Buying a car can be a big financial commitment, but it can also be one of the best investments you make. It’s important to weigh the pros and cons of buying vs leasing your next car to find out which option is right for you.
Leasing can be a great way to drive a new car without having to pay the full price upfront. However, it’s not for everyone.
1. Lower Monthly Payments
Car leasing offers lower monthly payments than an auto loan, because you’re only paying for the depreciation of the vehicle during the lease term. Unlike with a loan, you can end your lease early without paying penalties or charges.
You can also renegotiate your lease for a lower payment, but you’ll have to pay fees and other costs associated with bringing the car back to the dealership.
The best way to save money on your lease is to choose a longer term. Typically, a term of three years (36 months) or more will spread the vehicle’s depreciation out over the entire length of the lease and thus lower your monthly payment.
2. No Down Payment
One of the benefits of leasing versus buying is that you don’t have to put as much money down when you lease. This is a significant savings because you don’t have to fork out as much cash upfront for a car, which reduces your monthly payments.

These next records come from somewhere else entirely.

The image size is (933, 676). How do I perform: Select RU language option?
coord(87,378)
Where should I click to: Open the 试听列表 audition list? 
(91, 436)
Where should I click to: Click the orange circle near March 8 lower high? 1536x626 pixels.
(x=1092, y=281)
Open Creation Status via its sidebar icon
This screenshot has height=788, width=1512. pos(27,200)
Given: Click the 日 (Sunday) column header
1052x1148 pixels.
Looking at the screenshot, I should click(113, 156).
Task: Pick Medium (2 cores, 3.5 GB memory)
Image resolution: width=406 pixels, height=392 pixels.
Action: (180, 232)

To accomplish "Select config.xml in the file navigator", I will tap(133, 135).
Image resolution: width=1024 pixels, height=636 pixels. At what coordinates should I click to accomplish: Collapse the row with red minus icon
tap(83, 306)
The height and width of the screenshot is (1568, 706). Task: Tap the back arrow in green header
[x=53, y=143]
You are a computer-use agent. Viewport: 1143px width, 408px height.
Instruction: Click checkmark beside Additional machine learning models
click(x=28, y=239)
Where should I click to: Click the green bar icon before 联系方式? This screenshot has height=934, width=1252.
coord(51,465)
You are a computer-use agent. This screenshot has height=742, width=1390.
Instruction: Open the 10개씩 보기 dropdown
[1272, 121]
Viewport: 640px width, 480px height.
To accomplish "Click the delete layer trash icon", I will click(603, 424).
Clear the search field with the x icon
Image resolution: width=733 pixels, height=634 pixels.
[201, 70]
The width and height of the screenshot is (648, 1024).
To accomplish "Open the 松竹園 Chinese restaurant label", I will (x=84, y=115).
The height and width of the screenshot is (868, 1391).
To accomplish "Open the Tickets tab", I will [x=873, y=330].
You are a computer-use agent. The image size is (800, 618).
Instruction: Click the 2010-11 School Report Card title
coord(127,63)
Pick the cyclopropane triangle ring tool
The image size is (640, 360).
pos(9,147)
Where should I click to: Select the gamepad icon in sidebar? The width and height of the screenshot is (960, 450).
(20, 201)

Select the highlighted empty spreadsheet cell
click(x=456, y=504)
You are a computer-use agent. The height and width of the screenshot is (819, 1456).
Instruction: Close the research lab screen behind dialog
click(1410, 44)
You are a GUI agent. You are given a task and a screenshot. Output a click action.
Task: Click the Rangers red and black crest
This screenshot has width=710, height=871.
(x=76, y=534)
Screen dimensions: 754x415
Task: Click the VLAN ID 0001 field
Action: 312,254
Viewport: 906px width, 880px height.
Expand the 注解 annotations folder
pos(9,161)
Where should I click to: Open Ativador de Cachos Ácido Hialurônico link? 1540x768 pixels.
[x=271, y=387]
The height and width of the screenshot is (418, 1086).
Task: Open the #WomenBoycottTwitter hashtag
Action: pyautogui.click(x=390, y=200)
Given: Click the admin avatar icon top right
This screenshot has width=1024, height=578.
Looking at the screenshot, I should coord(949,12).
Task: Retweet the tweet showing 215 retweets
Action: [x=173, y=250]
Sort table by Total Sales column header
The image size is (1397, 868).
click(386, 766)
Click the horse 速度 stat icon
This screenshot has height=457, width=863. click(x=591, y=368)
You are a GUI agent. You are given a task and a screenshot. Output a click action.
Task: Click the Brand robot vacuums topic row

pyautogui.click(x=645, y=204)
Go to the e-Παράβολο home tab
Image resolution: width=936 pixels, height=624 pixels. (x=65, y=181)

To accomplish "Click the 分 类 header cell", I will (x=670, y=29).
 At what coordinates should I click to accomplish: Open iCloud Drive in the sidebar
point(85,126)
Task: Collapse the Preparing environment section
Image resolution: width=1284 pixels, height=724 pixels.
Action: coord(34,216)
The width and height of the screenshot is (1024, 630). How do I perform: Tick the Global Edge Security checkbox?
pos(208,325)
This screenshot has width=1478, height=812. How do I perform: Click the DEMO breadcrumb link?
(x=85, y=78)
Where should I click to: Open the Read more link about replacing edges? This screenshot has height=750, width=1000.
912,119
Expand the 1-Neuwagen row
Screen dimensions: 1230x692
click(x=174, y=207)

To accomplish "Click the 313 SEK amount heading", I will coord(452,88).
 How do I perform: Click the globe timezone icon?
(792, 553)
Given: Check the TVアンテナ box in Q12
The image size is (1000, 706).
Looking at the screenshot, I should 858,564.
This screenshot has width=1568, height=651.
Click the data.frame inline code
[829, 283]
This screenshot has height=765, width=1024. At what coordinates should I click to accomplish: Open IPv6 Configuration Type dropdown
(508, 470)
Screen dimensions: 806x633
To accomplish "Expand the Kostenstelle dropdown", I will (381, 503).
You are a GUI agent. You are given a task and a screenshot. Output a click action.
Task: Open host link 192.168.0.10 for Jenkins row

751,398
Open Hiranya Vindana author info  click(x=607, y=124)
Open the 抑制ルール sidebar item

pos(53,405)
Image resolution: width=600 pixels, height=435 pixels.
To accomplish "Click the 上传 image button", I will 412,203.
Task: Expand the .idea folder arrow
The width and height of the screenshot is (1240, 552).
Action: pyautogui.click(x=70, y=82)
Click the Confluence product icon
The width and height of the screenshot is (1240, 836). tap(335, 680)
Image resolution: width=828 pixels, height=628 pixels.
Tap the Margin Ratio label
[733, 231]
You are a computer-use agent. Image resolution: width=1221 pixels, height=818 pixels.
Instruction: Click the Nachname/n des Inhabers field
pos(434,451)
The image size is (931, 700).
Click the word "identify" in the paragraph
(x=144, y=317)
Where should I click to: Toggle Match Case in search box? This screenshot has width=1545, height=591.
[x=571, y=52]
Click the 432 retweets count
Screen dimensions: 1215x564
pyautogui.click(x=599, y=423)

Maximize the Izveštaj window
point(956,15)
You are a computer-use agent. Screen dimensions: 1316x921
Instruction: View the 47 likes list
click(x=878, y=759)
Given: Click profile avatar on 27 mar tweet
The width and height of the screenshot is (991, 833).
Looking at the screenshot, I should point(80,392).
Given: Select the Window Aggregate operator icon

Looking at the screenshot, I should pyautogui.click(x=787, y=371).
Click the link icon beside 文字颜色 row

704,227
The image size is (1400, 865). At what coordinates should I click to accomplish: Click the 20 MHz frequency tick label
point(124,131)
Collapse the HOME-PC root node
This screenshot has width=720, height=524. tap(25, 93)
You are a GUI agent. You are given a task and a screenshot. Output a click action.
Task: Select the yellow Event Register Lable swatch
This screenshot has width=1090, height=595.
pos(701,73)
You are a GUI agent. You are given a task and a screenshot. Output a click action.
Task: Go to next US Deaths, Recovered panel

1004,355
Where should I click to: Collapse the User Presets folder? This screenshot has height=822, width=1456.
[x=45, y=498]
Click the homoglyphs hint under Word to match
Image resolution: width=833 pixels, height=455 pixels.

A zero down payment car lease may seem like a great deal at first glance, but you should look closely at the details. Often, there is a predetermined amount of up-front cash that you must pay, such as a security deposit or acquisition fee.
Another downside is that you’ll have to bring that cash to the dealership at the time of your lease signing, which can make it difficult for those with lower credit scores to get a good deal. However, there are companies that connect consumers with dealerships who offer subprime loans.
3. No Trade-In
Unlike buying a new vehicle with a loan, car leases do not offer any equity. This means that you have to pay off the residual debt – the price the leasing company will resell the vehicle for if it’s not returned at lease-end – every month.
The good news is that you can get some of this equity back when you turn in your leased vehicle early. But before you do, it’s important to find out the car’s buyout or payoff value from your lease company.
If the value of your leased vehicle is greater than this buyout amount, you have positive equity on the vehicle and can apply it toward the purchase of a new one. Alternatively, you can sell your leased vehicle privately and use the sale proceeds to pay off the buyout amount.
4. Limited Mileage
Most car leases have a mileage limit, which means you cannot exceed the miles allowed. If you do, you will be charged extra fees.
High-mileage drivers can avoid this by selecting a high-mileage lease, which allows them to drive more than the standard low-mileage leases.
Conventional wisdom says that drivers who are prone to driving lots of miles should stick with buying cars rather than leasing them. But that doesn’t always make sense, and a high-mileage lease can actually save you money in the long run.
Often, lessors reduce the residual value of the vehicle after a lease ends in order to recover the expected decline in resale and trade-in values due to higher mileage. This lowers the total rent charge, thereby making it cheaper to include more mileage in your lease agreement than to pay for excess miles at lease-end.
5. Limited Commitment
Car leasing is a great option for those who want to drive a new vehicle but don’t have the cash to buy one. It allows you to get a new car every two or three years without having to pay the full cost of depreciation on the vehicle.
In addition, you can renegotiate your contract or upgrade to a different car before it ends. This is a lot easier than trying to make a car loan work with your current situation.
Another benefit of car leasing is that it offers limited commitment, which makes it more appealing to many people. In addition, the monthly payments will be less expensive than a traditional loan and you won’t have to worry about your money being tied up in a depreciating asset.